Task item:
Using the records below, quote only the span that opens with the line containing "Click the 2021.3.24f1 editor version selector" and closes with the line containing "Given: Click the", exactly and inclusively.

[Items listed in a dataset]
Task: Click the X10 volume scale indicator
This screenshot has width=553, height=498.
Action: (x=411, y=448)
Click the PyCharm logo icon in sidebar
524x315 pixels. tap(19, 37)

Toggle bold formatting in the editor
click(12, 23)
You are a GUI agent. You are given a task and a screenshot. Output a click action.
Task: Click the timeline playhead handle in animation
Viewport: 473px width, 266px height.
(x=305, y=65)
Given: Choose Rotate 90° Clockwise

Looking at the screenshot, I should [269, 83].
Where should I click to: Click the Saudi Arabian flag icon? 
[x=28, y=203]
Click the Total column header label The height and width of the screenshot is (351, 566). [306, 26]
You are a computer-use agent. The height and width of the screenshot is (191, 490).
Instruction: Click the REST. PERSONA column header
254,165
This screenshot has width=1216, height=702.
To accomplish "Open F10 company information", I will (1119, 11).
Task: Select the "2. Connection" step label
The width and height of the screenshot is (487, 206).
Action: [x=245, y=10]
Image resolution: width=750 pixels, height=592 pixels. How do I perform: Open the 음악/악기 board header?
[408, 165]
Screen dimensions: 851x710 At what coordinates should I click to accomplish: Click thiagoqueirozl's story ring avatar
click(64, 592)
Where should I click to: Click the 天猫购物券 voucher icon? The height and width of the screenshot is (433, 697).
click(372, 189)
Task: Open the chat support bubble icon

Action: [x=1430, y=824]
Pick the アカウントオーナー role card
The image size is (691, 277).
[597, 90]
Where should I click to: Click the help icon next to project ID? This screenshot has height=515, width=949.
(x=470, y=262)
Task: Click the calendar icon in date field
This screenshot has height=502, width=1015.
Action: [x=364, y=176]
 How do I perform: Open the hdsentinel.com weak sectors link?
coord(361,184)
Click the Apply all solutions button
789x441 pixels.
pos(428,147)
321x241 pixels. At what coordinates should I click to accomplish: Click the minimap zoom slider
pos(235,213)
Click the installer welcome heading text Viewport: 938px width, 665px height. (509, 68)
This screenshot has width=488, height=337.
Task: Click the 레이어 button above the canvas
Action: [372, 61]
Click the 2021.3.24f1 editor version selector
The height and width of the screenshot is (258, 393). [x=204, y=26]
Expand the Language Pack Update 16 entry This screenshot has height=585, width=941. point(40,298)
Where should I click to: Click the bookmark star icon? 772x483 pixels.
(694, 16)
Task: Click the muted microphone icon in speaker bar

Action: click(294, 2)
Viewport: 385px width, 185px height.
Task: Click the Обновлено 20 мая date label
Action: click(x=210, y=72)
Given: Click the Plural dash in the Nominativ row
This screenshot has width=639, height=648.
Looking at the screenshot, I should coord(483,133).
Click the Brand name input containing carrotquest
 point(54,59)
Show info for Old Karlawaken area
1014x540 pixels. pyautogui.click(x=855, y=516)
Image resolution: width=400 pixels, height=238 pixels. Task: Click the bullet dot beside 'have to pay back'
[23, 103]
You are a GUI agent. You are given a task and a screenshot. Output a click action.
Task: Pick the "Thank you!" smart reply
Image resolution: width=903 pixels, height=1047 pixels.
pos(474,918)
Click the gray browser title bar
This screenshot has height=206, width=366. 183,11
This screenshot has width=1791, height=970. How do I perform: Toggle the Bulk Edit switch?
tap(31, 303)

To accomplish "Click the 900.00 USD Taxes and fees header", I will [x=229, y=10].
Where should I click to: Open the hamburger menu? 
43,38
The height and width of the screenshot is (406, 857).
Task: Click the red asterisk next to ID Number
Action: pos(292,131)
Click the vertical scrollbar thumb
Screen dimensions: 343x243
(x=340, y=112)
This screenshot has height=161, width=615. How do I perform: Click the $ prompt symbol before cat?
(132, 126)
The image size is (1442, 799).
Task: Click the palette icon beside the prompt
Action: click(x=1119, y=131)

The completed task:
Click the 2021.3.24f1 editor version selector
The height and width of the screenshot is (258, 393). [x=204, y=26]
Expand the Language Pack Update 16 entry This screenshot has height=585, width=941. point(40,298)
Where should I click to: Click the bookmark star icon? 772x483 pixels.
(694, 16)
Task: Click the muted microphone icon in speaker bar

Action: click(294, 2)
Viewport: 385px width, 185px height.
Task: Click the Обновлено 20 мая date label
Action: click(x=210, y=72)
Given: Click the Plural dash in the Nominativ row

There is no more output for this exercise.